# TASK TO COMPLETE:
The required output is the lines from the one with "Given: Expand the (globals) scope dropdown" through the end of the data, repeated verbatim, with no pictures included.

(Stored entries)
------------

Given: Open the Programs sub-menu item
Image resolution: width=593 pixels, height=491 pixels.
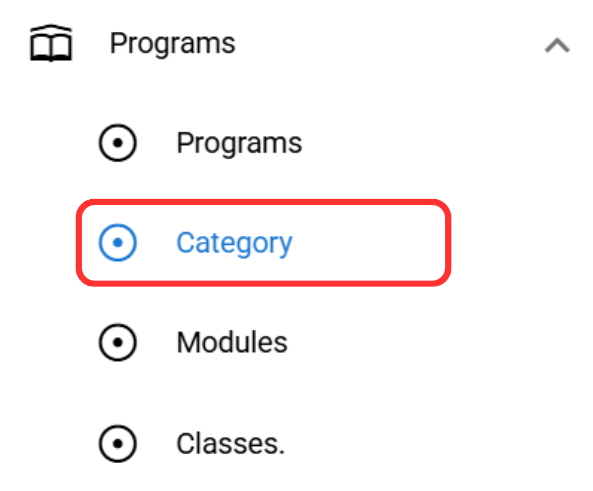Looking at the screenshot, I should pos(263,143).
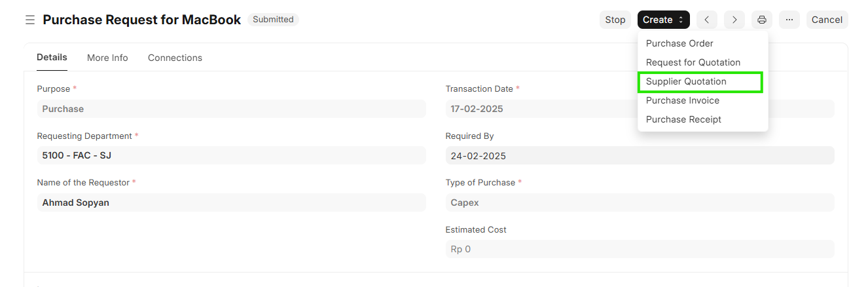Viewport: 868px width, 287px height.
Task: Click the Requesting Department field
Action: point(231,156)
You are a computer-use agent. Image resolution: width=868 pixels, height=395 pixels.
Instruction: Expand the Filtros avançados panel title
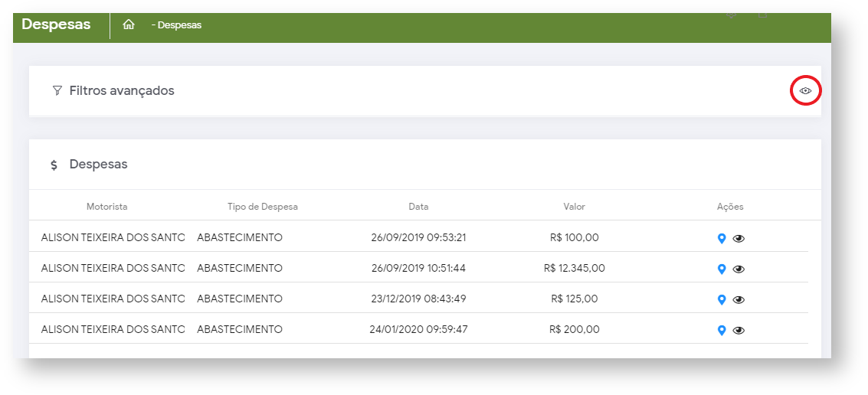click(x=122, y=91)
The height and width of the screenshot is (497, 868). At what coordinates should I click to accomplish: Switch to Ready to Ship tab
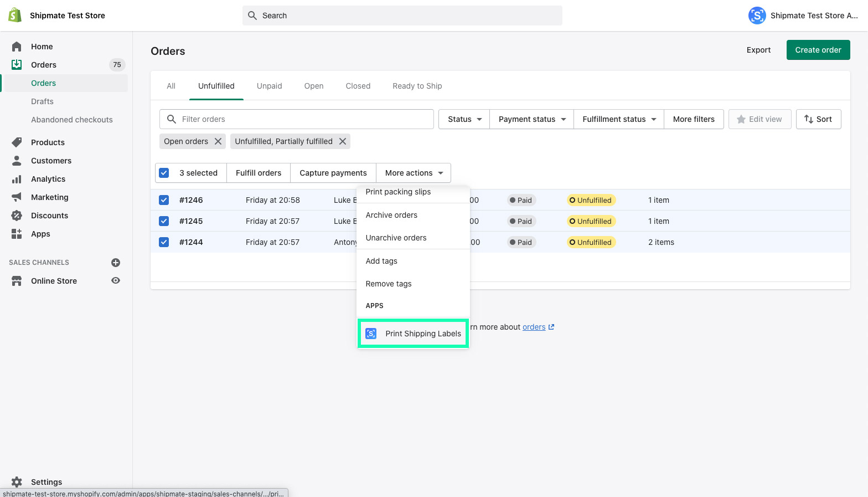pos(417,86)
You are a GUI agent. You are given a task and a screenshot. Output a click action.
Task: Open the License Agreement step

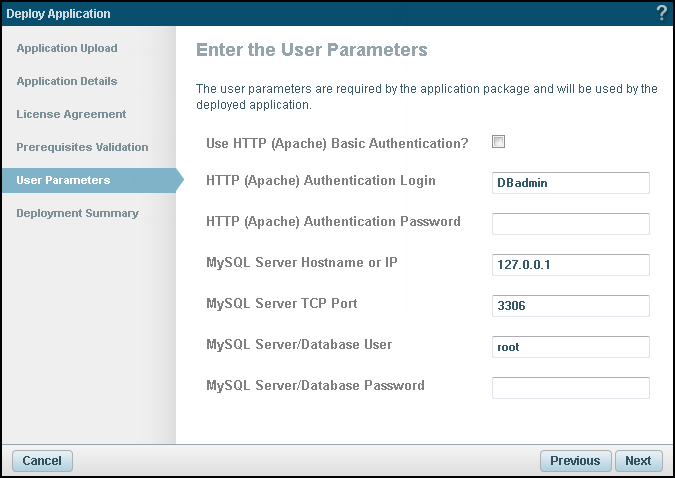tap(71, 114)
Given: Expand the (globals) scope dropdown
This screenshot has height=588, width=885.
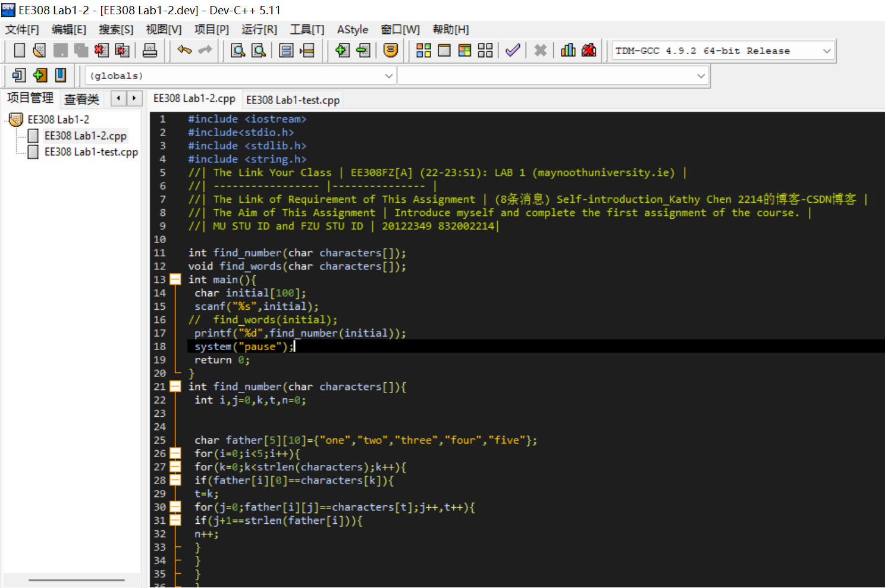Looking at the screenshot, I should coord(388,76).
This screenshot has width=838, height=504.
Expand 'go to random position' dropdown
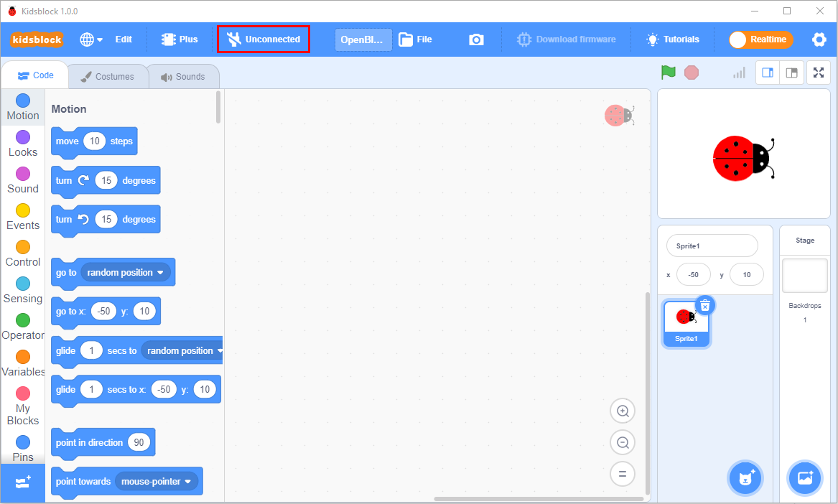coord(160,273)
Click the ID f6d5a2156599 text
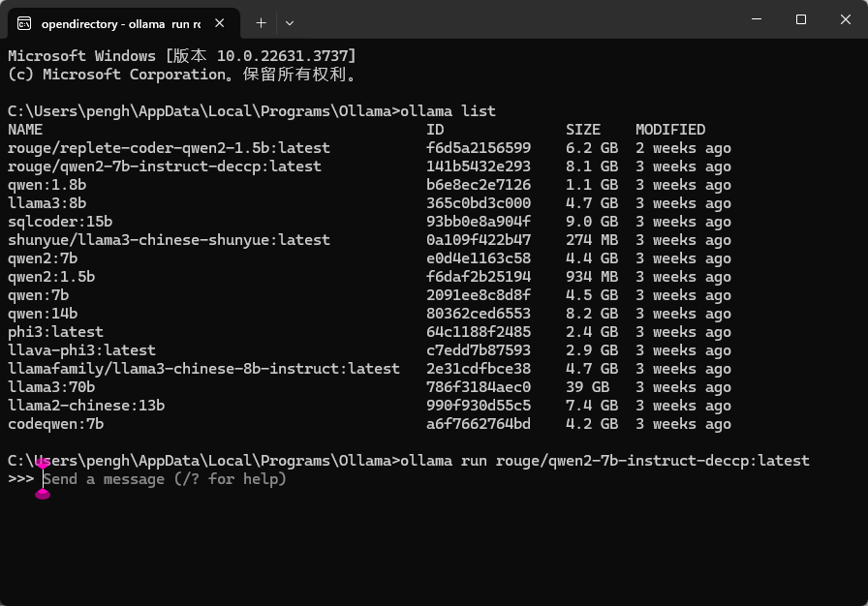 click(x=479, y=148)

------------

# TASK ANSWER:
Given: Expand the (globals) scope dropdown
This screenshot has height=588, width=885.
Looking at the screenshot, I should coord(388,76).
This screenshot has width=838, height=504.
Expand 'go to random position' dropdown
coord(160,273)
Click the ID f6d5a2156599 text
 click(x=479, y=148)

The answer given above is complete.